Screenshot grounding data
((

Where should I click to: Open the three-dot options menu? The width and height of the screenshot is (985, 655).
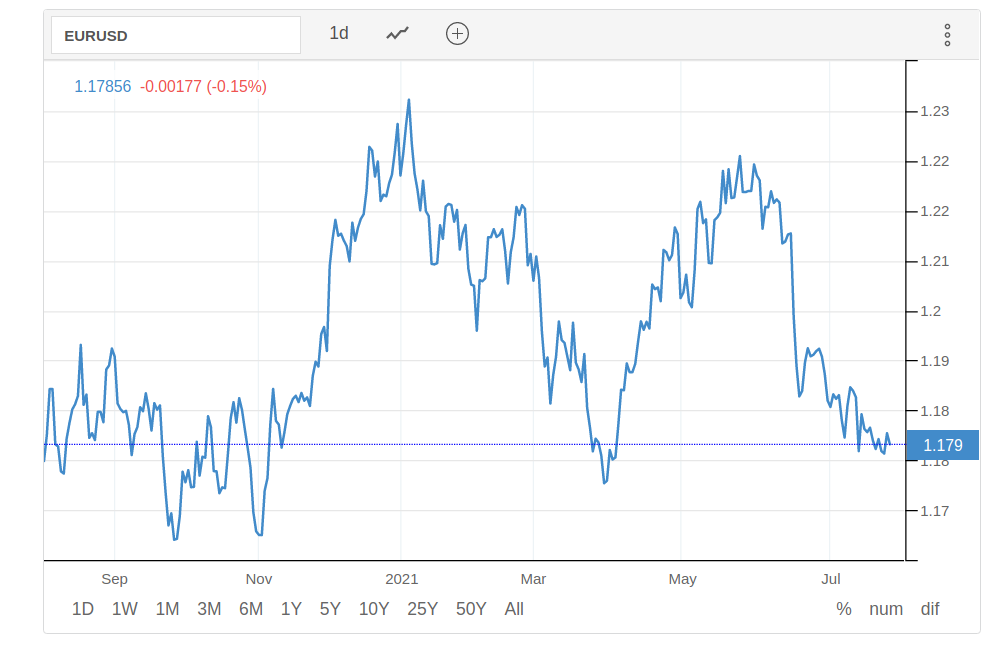pyautogui.click(x=947, y=35)
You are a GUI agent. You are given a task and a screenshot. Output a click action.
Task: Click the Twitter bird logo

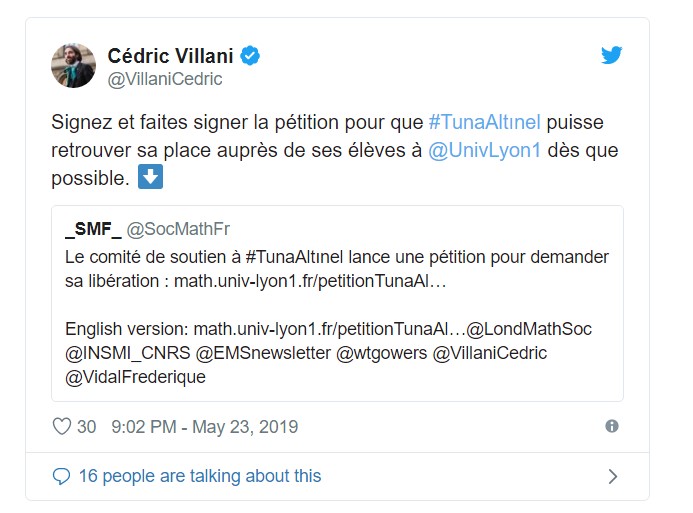coord(611,56)
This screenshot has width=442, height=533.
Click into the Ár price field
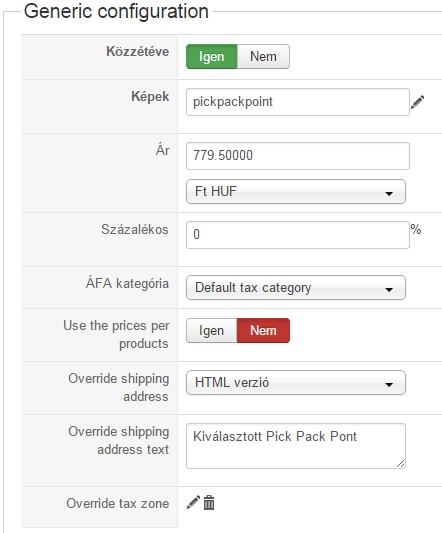coord(298,156)
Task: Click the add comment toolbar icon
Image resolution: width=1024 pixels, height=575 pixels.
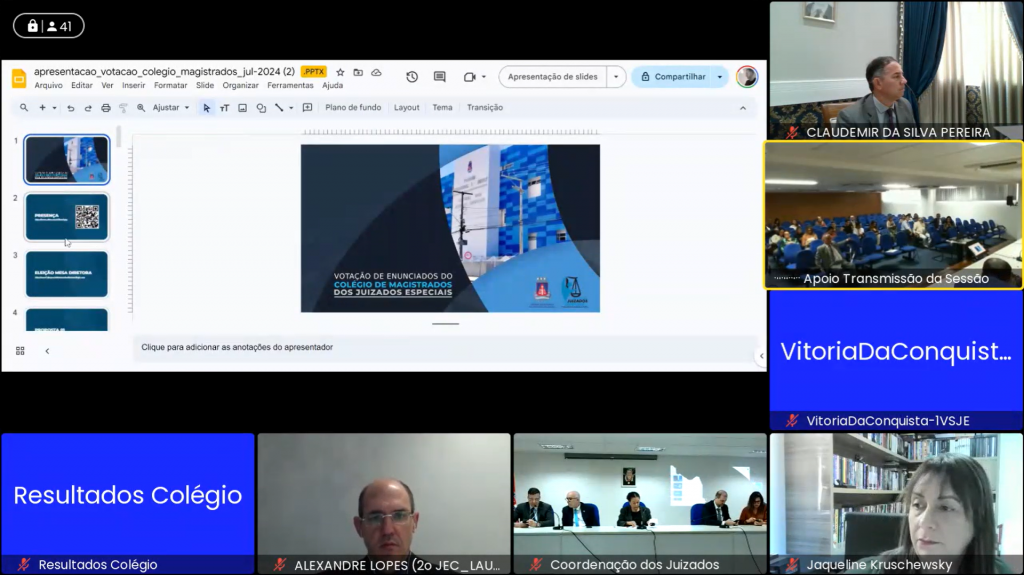Action: point(307,108)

))

What is required
Write out exactly the lines from the line holding "Task: Click the Twitter bird logo" through the last line of the records above, inclusive, and nothing more. Leave out the pictures.

Reply
Task: Click the Twitter bird logo

coord(611,56)
This screenshot has width=442, height=533.
Click into the Ár price field
coord(298,156)
Task: Click the add comment toolbar icon
Image resolution: width=1024 pixels, height=575 pixels.
Action: point(307,108)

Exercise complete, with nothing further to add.